Magic. Such magic I am putting it here without further comment.

For whom do we write the (outdoors) curriculum?

Morey Schwartz asked in 2006 (J. CURRICULUM STUDIES, 2006, VOL. 38, NO. 4, 449–457) “For whom do we write the curriculum?” and proposes an interesting model around the “rehearsal curriculum:”

“The teacher finds an exciting blueprint in the curriculum that enables her or him to teach from a new perspective—something that could not have been possible without studying the curriculum. In other words, our ‘curriculum-users’ have become the actual ‘curriculum-receivers’. While the curriculum may be designed for students, it is the way that it engages and educates teachers that constitutes the key to its success…

“A rehearsal curriculum is written in a way that prepares teachers for the teaching experience by prompting them to go through the same process of learning that will be used in the classroom.”(2006:454)

§ The tasks
1 > Could you quote, word for word, the records from the line containing "The image size is (389, 206)." through the line containing "This screenshot has width=2264, height=1349."?
2 > What comes next in the curriculum passage? Write a continuation that picks up after its last sentence.
The curriculum passage and the records have no connection to each other.

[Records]
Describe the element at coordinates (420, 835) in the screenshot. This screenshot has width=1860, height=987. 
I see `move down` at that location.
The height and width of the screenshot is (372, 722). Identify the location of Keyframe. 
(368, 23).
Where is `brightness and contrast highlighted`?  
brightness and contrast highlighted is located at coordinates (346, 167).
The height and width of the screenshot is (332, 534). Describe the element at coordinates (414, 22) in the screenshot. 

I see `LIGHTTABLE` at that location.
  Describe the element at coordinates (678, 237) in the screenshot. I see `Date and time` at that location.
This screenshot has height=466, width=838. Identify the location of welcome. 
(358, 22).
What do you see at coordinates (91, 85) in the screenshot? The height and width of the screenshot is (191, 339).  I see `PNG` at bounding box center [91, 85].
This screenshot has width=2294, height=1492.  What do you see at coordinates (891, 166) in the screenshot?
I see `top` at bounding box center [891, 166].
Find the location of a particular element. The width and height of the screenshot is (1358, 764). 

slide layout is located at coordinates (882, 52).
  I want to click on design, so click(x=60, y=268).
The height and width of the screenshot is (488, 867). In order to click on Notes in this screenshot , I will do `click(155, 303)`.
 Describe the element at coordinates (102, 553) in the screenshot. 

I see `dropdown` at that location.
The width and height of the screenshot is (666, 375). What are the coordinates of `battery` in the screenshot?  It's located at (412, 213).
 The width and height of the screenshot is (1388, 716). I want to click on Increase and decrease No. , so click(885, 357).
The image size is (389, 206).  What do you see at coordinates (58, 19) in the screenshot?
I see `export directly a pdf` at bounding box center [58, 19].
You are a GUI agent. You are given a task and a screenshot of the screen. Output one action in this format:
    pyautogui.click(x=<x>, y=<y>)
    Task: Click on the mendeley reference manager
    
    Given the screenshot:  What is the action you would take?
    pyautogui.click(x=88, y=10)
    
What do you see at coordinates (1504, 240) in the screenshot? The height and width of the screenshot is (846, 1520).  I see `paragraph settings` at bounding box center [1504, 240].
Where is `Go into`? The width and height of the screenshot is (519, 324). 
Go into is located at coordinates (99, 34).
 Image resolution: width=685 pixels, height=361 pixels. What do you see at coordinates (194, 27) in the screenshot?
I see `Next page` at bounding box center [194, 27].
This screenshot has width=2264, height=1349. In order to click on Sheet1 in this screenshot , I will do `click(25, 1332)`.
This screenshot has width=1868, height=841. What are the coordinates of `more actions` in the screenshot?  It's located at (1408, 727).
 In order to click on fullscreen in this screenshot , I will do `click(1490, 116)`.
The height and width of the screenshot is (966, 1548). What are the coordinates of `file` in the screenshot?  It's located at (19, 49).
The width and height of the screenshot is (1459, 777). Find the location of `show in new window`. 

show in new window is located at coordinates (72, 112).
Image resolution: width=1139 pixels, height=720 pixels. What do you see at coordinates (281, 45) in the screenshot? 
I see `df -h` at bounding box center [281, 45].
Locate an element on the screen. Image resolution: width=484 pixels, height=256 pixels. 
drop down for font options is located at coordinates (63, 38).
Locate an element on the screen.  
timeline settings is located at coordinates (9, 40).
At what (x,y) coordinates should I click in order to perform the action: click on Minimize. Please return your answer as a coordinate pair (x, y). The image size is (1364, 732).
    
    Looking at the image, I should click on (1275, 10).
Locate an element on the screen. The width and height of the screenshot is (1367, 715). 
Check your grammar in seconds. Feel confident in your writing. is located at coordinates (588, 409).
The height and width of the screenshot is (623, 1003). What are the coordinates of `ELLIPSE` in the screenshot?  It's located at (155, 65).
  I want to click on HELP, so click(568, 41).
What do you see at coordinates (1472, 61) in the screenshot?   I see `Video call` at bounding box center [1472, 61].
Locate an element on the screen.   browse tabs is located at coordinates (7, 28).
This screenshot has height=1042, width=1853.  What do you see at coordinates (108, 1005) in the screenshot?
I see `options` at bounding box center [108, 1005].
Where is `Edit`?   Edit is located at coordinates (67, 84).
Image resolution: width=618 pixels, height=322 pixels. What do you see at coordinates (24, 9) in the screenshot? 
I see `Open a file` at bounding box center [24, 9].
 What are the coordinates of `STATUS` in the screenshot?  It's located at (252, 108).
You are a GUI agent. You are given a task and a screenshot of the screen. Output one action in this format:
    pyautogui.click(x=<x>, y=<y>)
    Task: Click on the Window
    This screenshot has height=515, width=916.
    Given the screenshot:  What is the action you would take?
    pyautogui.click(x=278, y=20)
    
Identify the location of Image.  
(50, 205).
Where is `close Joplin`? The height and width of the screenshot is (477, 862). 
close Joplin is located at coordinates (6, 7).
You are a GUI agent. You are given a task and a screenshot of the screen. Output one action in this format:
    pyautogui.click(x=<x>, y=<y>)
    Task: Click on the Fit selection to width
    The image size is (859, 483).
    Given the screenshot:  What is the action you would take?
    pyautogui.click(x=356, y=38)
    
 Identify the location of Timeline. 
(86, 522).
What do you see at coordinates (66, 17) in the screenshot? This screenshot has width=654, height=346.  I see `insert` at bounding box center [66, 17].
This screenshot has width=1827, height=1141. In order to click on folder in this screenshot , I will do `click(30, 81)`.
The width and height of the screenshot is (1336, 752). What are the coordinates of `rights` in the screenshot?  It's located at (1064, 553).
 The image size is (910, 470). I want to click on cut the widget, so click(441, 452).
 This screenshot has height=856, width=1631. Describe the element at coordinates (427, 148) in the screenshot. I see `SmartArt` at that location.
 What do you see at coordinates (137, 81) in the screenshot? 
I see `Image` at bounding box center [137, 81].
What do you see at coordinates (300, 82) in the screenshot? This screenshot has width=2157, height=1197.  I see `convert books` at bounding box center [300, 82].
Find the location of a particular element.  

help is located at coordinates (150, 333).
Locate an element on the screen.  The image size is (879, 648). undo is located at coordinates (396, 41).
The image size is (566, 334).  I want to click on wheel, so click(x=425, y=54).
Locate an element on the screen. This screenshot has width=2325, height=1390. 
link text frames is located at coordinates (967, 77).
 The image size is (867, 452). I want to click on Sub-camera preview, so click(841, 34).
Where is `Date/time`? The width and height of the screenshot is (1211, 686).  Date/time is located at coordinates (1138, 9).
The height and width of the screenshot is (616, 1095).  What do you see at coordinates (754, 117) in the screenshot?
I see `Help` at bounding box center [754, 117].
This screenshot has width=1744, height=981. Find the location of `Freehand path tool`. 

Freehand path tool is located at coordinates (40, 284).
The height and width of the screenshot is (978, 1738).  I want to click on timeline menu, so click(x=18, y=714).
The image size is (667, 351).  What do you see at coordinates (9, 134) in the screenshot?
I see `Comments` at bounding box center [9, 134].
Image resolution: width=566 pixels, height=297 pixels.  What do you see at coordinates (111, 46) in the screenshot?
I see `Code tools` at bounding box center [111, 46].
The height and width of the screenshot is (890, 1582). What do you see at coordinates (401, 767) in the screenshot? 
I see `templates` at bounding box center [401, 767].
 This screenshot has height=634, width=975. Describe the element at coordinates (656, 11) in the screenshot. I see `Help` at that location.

§ Task answers
1 >
The image size is (389, 206).  What do you see at coordinates (58, 19) in the screenshot?
I see `export directly a pdf` at bounding box center [58, 19].
You are a GUI agent. You are given a task and a screenshot of the screen. Output one action in this format:
    pyautogui.click(x=<x>, y=<y>)
    Task: Click on the mendeley reference manager
    
    Given the screenshot:  What is the action you would take?
    pyautogui.click(x=88, y=10)
    
What do you see at coordinates (1504, 240) in the screenshot? The height and width of the screenshot is (846, 1520).  I see `paragraph settings` at bounding box center [1504, 240].
Where is `Go into`? The width and height of the screenshot is (519, 324). 
Go into is located at coordinates (99, 34).
 Image resolution: width=685 pixels, height=361 pixels. What do you see at coordinates (194, 27) in the screenshot?
I see `Next page` at bounding box center [194, 27].
This screenshot has width=2264, height=1349. In order to click on Sheet1 in this screenshot , I will do `click(25, 1332)`.

2 >
I reflected on this as I walked up for my preparatory visit to Cumnor Hurst along the path beyond the campus.  Here are things the students might pick up; here are things I must warn them about; these are the affordances; these are hazards. In some ways it’s not that different from checking the provision in the garden at the start of the nursery day.

However, it has another side to it if we move deeper into the world of educational metaphor. My rehearsal curriculum not only entails a revision of my (self-chosen) learning tasks, for also all those previous rounds of reflection on outdoor learning, the sessions that have gone well, and those that have not – and why. Serious reflection does allow for what Schwartz calls “disjuncture,” and this can be a challenge to the educator (and I remembered the time the students were unwilling to walk any more than 20 mins from campus). This is in line, of course, with the kind of activity I might think of as a spur to quality reflection – and indeed is a point for reflection/evidence is the HEA/Brookes OCSLD audit I’ve been looking at today which asks me to reflect on “Successful engagement in appropriate teaching practices” – because for me, successful engagement isn’t about being a Superteacher (I have been wary of these since my PGCE nearly thirty years ago), it’s about knowing what goes well, what went well, and how it can be improved.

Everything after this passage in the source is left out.